Le rapporteur spécial des Nations-Unies sur les droits à la liberté de réunion pacifique et à la liberté d’association, Clément Nyaletsossi Voule, a rendu publique ce mardi 26 septembre une déclaration à l’issue de sa visite de dix jours en Algérie.
«Une attention urgente doit être accordée à la situation actuelle de restrictions légales et de poursuites judiciaires à l’encontre d’individus et d’associations en Algérie», a déclaré l’expert des Nations Unies qui a également animé ce mardi une conférence de presse à la maison des Nations-Unis, à Alger.
«Le gouvernement doit assouplir les restrictions strictes imposées aux rassemblements et aux associations afin de mettre les lois et les pratiques en conformité avec la Constitution nationale et le droit international relatif aux droits humains», a-t-il ajouté.
La visite de Voule a eu lieu dans le cadre des réformes en cours pour mettre la législation en conformité avec la Constitution de 2020 et les aspirations des manifestations du hirak, selon le Haut-commissariat des Nations Unies aux droits de l’homme (HCDC).
«Les manifestants du hirak ont fait preuve d’un esprit civique remarquable, donnant l’exemple au monde sur la conduite de manifestations pacifiques», a indiqué M. Voule, tout en soulignant la réponse largement «mesurée» et «professionnelle» de la police nationale pendant le hirak.

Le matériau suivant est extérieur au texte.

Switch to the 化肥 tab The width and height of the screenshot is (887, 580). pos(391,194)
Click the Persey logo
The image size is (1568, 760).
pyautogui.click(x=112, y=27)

Le rapporteur des Nations-Unies a, en outre, estimé que le gouvernement «doit maintenant s’attaquer au climat de peur provoqué par une série d’inculpations pénales à l’encontre d’individus, d’associations, de syndicats et de partis politiques en vertu de lois excessivement restrictives, y compris une loi antiterroriste contraire aux obligations internationales de l’Algérie en matière de droits humains».
«(…) J’exhorte le gouvernement à abandonner les poursuites et à gracier les personnes condamnées pour leur implication dans le hirak. Cela traduira également la reconnaissance du hirak comme un tournant dans l’engagement de l’Algérie à aller de l’avant», a-t-il soutenu.
M. Voule a aussi déclaré que bien qu’il ait «pu constater les efforts entrepris pour améliorer la situation économique de la population, l’Algérie a encore du mal à créer un espace pour la société civile».
Il a, en ce sens, réitéré qu’un espace civique qui inclut également les voix critiques «est essentiel pour améliorer la gouvernance et l’élaboration des politiques publiques, et pour construire une démocratie participative durable et inclusive».
«(…) L’Algérie doit garantir, en droit et en pratique, les droits de sa population de se réunir et de s’associer librement, d’échanger des points de vue et des idées et de défendre des intérêts spécifiques, y compris en collaboration avec des partenaires à l’intérieur et à l’extérieur du pays», a-t-il conclu. Il est utile de savoir que le Rapporteur spécial de l’ONU présentera un rapport complet sur sa visite en Algérie au Conseil des droits de l’homme en juin 2024.